Goals and Purpose: The main point of differentiation between fellowships and grants is their respective goals. Grants are intended to finance certain endeavors or projects, whereas fellowships are meant to assist with an individual’s professional or academic growth.

Recipient and Eligibility: Fellowships are given to people; grants are usually given to institutions, researchers, or organizations. Grants may have requirements such as institutional connection, project relevance, and viability, whereas fellowships frequently take the applicant’s credentials, accomplishments, and prospective effect into account.

Financial Structure: Grants are allotted in accordance with the proposal’s budget, and grants offer financial assistance for project-related costs whereas, fellowships provide financial support to individuals and can address a wider range of costs associated with schooling, living expenses, and research.

Time Limit and Commitment: Grants are contingent on the project’s completion date. On the other hand, fellowships can have longer terms and be more flexible, giving participants more time to pursue their academic or career objectives.

Some famous Fellowships cum Grants:

The National Science Foundation (NSF) typically offers grants rather than fellowships. Although the NSF does have certain fellowship programs available, grants are the main way that the agency funds initiatives and research.

NSF Grants:

To encourage scientific and engineering research in a variety of fields, the NSF provides a large selection of research grants. Usually, competitive proposals outlining the objectives, approaches, and anticipated results of the proposed projects are used to determine which institutions, researchers, and organizations receive these awards. A wide range of scientific and engineering disciplines are covered by NSF funding, including computer science, biology, physics, and social sciences.

Fellowships from the NSF:

The NSF Graduate Research Fellowship Program (GRFP) is one of the most prominent fellowship programs that the NSF oversees. Graduates can receive financial assistance from the GRFP. Graduate students seeking master’s or doctoral degrees in STEM (science, technology, engineering, and mathematics) subjects can apply for financial support through the GRFP. The fellowship emphasizes the development of a diverse and internationally engaged workforce by supporting the recipients’ research and educational endeavors.

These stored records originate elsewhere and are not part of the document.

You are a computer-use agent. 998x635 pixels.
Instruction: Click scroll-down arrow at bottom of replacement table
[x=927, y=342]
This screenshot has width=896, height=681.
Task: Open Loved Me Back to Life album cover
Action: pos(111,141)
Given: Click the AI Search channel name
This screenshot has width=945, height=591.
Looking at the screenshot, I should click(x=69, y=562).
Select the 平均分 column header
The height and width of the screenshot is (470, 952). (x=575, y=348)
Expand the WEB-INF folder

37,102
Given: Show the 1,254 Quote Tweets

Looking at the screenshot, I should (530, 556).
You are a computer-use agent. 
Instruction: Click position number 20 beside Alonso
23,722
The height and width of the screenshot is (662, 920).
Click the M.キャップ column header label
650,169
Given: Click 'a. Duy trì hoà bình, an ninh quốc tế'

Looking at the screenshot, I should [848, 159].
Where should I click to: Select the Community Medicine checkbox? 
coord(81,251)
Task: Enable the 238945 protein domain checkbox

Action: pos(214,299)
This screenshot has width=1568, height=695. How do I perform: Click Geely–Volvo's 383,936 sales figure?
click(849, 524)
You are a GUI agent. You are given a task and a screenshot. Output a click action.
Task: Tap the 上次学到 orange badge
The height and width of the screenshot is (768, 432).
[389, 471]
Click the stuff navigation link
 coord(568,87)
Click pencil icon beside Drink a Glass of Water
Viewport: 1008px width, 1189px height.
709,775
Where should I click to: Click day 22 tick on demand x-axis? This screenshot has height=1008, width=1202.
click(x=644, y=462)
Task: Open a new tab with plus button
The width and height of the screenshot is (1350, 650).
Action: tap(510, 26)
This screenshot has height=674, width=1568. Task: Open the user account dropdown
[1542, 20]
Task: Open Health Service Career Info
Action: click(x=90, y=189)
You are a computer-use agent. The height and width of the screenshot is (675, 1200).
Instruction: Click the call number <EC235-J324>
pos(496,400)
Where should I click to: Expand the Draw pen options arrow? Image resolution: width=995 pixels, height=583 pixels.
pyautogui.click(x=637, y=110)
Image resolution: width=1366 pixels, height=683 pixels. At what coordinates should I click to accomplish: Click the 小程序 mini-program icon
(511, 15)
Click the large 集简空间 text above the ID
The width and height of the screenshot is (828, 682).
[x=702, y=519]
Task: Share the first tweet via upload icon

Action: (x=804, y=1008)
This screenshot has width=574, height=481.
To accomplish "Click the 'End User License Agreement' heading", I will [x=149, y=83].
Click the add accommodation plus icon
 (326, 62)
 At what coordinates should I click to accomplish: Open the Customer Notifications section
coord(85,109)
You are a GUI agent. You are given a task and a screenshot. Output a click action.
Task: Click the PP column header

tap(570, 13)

Although the NSF Graduate Research Fellowship Program is a fellowship program, it must be distinguished from the NSF’s more general research grant-making role. Supporting research projects, programs, and scientific undertakings carried out by researchers and institutions receives the lion’s share of NSF funding.

The National Science Foundation (NSF) is best recognized for its work funding research projects, but it also manages fellowship programs, including the Graduate Research Fellowship Program, to assist students seeking graduate degrees in STEM subjects.

European Research Council (ERC): 

The ERC offers funding to encourage top-notch research in Europe as a component of the EU’s Horizon 2020 initiative. It provides support for both group research initiatives and individual researchers (Advanced, Consolidator, and Starting Grants).

Wellcome Trust: 

The Wellcome Trust is an international philanthropic foundation that provides funding for public health, medical humanities, and biomedical sciences research. It offers fellowships and grants to help researchers at different phases of their careers.

Social Science Research Council (SSRC)

The Social Science Research Council (SSRC) provides funding for social science research through a number of grant and fellowship initiatives. A variety of social scientific fields are included in these degrees, such as economics, political science, sociology, and anthropology.


Understanding the differences between grants and fellowships is essential for academics, institutions, and aspiring scholars in the complicated world of research finance. Grants support certain projects, whereas fellowships are more concerned with fostering the personal growth of the recipient. Both of these systems are essential for increasing knowledge, encouraging creativity, and supporting the many endeavors of academics and researchers.